Additional Doubtful Debts

In May, the Company reported that doubtful debts provision of $4 million would be needed in this trading period. A further detailed review of its revenue recognition and doubtful debt provisioning was conducted.

Now, FNP expects that reversal of prior period revenue recognition and additional doubtful debt provisioning would be required in FY20. This adjustment is expected to lower EBITDA by around $10 million.

The Company may be required to adjust the timing of revenue recognition of prior periods and debtor balances. The revised estimate is subject to year-end review, including audit.

Funding facilities

In May, Freedom Foods also agreed with its long-term banking partners to increase short-term liquidity by $100 million. The Company undertook the restructuring of its syndicated and bilateral debt facilities to ensure financial flexibility and balance sheet strength.  

This restructuring has provided the Company with better covenant headroom, ability to accommodate changes in sales and inventory mix, and fund the growth over the medium term. FNP continues to engage with its bankers and keep them updated.

Employee Share Plan

In March, the Company was engaged in reviewing its employee share option policy. During mid-March, FNP reported that it intends to issue up to 2.1 million shares to employees. In March and April, around 1.545 million shares were issued to employees.

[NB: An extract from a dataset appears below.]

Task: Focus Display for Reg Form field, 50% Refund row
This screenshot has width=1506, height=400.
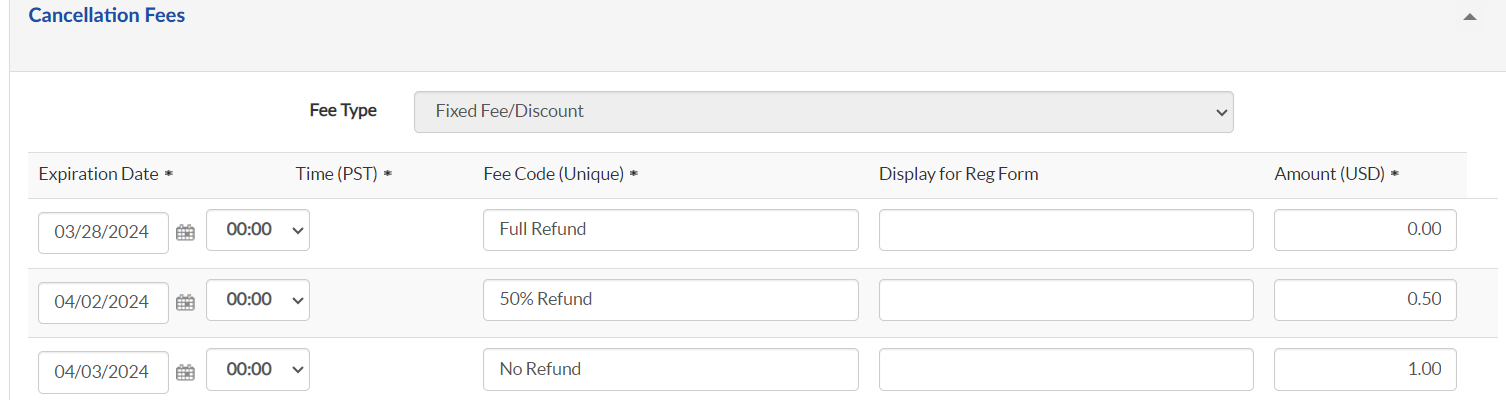Action: (x=1066, y=300)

Now, the Company has unveiled that no further issues are planned, and it expects to report non-cash share-based payment charges of $5.9 million in this fiscal year or spread across FY20 and previous periods.

Positions Terminated - FNP has also reported that a total of 61 positions were terminated, and 41 employees were made redundant.  

Conference Call Highlights

Executive Chairman, Perry Gunner stated that the Company’s largest shareholder Perich family continues to support the business. The Company has employment obligations, and an announcement related to its CEO would be made public soon.

When asked about any potential fraud, he said that additional investigations are underway and issues like fraud would be made public. On inventory issues, it was noted that the issue came into light when warehouse consolidation was ongoing.

It was also unveiled that the business is performing better than the expectation in May, as reopening continues in Australia and the Company’s lactoferrin plant is running. FNP expects to fulfil its contractual obligations related to customer contracts. However, exports orders were cancelled, and part of the obsolete stock was meant for contracts with other parties, which have not utilised the full amount in contracts.

FNP intends to develop its own brands, which is a time taking process. And, it sources contract manufacturing to fulfil the excess capacities in factories. Over time, the potential new products of the Company would replace contract manufacturing.

When asked what Mr Gunner expects out of the potential new CEO, he responded that the Company would look for someone who could drive the business, use the plants and machinery that the business has invested. Moreover, they are looking for someone who can drive the business forward and develop brands.

FNP considers its plant-based business as a strategic segment to develop markets, especially in China and South-East Asia. Plant-based segment also enables the business to develop products for out-of-home category.

It does not anticipate any large capital expenditure plan in the next year. The Company is only left with the installation of the PET bottle line, and only installation costs would be incurred as equipment has been purchased.

Mr Gunner stated that the current issues are having no impact on operational performance.

FNP last traded at $3.01 on 24 June, and its share trading volumes hit around 14.9 million and share price cracked by 14.5%. Since 25 June, the Company is in trading suspension for 14 days.